**TASK ITEM**
With the line containing "Big Dick (344, 761)" as the starting point, write out each line exactly through the final line of the listing, both ends included.

**GIVEN RECORDS**
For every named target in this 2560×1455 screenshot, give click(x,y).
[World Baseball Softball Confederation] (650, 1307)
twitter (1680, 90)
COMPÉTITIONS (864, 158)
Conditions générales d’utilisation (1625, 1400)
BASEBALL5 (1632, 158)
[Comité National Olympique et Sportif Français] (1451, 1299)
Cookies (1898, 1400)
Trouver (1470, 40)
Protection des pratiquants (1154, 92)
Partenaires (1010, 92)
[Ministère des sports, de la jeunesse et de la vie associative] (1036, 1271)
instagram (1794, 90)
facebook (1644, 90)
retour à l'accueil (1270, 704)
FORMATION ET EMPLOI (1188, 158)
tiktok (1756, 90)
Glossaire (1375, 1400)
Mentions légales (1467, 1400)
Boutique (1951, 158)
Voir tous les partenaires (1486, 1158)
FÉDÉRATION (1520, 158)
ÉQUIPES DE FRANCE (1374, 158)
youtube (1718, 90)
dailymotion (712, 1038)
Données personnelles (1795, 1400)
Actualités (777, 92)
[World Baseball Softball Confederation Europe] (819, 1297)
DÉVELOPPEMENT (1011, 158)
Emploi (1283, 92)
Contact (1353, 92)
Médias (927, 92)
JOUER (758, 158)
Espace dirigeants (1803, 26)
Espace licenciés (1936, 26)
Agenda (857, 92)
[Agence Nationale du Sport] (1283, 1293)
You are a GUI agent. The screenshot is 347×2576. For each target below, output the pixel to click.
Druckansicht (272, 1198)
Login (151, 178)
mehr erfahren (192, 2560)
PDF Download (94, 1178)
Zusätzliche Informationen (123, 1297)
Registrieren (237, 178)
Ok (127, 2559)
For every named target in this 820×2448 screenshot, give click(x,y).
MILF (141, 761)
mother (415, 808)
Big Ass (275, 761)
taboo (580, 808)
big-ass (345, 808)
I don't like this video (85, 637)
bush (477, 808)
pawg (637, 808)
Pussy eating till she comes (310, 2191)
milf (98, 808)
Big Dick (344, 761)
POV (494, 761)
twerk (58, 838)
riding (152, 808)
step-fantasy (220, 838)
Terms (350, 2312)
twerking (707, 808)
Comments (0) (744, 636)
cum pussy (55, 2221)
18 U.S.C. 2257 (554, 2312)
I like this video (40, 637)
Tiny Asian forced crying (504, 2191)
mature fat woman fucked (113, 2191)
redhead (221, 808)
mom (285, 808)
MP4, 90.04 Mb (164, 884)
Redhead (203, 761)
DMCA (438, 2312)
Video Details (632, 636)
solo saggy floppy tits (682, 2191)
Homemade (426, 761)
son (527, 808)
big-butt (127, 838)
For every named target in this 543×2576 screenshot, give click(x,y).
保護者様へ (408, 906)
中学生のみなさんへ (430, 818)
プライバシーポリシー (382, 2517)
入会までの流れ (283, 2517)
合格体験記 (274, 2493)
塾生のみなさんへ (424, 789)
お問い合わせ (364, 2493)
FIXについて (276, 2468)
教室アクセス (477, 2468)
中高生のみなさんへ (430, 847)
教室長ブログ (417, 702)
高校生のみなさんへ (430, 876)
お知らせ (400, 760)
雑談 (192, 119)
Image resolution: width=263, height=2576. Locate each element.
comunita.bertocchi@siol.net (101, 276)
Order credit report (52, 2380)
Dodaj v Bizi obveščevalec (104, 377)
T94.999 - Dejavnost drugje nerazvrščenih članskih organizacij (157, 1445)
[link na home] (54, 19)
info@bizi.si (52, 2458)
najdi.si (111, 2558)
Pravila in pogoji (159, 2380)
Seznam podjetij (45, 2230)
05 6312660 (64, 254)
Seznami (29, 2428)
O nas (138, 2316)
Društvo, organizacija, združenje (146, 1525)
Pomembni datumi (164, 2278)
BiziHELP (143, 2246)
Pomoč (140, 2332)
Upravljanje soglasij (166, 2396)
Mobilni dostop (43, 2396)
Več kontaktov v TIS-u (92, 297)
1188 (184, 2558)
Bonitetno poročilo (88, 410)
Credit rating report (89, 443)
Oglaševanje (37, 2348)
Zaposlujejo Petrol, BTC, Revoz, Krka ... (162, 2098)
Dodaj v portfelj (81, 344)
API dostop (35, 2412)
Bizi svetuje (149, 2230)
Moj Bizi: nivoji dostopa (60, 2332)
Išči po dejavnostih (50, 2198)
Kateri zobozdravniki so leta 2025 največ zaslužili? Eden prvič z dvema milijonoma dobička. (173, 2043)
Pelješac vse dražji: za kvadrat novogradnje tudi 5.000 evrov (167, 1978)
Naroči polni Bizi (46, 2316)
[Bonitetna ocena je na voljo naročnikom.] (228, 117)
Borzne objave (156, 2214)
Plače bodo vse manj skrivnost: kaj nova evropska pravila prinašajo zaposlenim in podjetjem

**SOLUTION TO THIS EXERCISE**
Big Dick (344, 761)
POV (494, 761)
twerk (58, 838)
riding (152, 808)
step-fantasy (220, 838)
Terms (350, 2312)
twerking (707, 808)
Comments (0) (744, 636)
cum pussy (55, 2221)
18 U.S.C. 2257 (554, 2312)
I like this video (40, 637)
Tiny Asian forced crying (504, 2191)
mature fat woman fucked (113, 2191)
redhead (221, 808)
mom (285, 808)
MP4, 90.04 Mb (164, 884)
Redhead (203, 761)
DMCA (438, 2312)
Video Details (632, 636)
solo saggy floppy tits (682, 2191)
Homemade (426, 761)
son (527, 808)
big-butt (127, 838)
For every named target in this 543×2576 screenshot, give click(x,y).
保護者様へ (408, 906)
中学生のみなさんへ (430, 818)
プライバシーポリシー (382, 2517)
入会までの流れ (283, 2517)
合格体験記 (274, 2493)
塾生のみなさんへ (424, 789)
お問い合わせ (364, 2493)
FIXについて (276, 2468)
教室アクセス (477, 2468)
中高生のみなさんへ (430, 847)
教室長ブログ (417, 702)
高校生のみなさんへ (430, 876)
お知らせ (400, 760)
雑談 (192, 119)
Image resolution: width=263, height=2576. Locate each element.
comunita.bertocchi@siol.net (101, 276)
Order credit report (52, 2380)
Dodaj v Bizi obveščevalec (104, 377)
T94.999 - Dejavnost drugje nerazvrščenih članskih organizacij (157, 1445)
[link na home] (54, 19)
info@bizi.si (52, 2458)
najdi.si (111, 2558)
Pravila in pogoji (159, 2380)
Seznam podjetij (45, 2230)
05 6312660 (64, 254)
Seznami (29, 2428)
O nas (138, 2316)
Društvo, organizacija, združenje (146, 1525)
Pomembni datumi (164, 2278)
BiziHELP (143, 2246)
Pomoč (140, 2332)
Upravljanje soglasij (166, 2396)
Mobilni dostop (43, 2396)
Več kontaktov v TIS-u (92, 297)
1188 (184, 2558)
Bonitetno poročilo (88, 410)
Credit rating report (89, 443)
Oglaševanje (37, 2348)
Zaposlujejo Petrol, BTC, Revoz, Krka ... (162, 2098)
Dodaj v portfelj (81, 344)
API dostop (35, 2412)
Bizi svetuje (149, 2230)
Moj Bizi: nivoji dostopa (60, 2332)
Išči po dejavnostih (50, 2198)
Kateri zobozdravniki so leta 2025 največ zaslužili? Eden prvič z dvema milijonoma dobička. (173, 2043)
Pelješac vse dražji: za kvadrat novogradnje tudi 5.000 evrov (167, 1978)
Naroči polni Bizi (46, 2316)
[Bonitetna ocena je na voljo naročnikom.] (228, 117)
Borzne objave (156, 2214)
Plače bodo vse manj skrivnost: kaj nova evropska pravila prinašajo zaposlenim in podjetjem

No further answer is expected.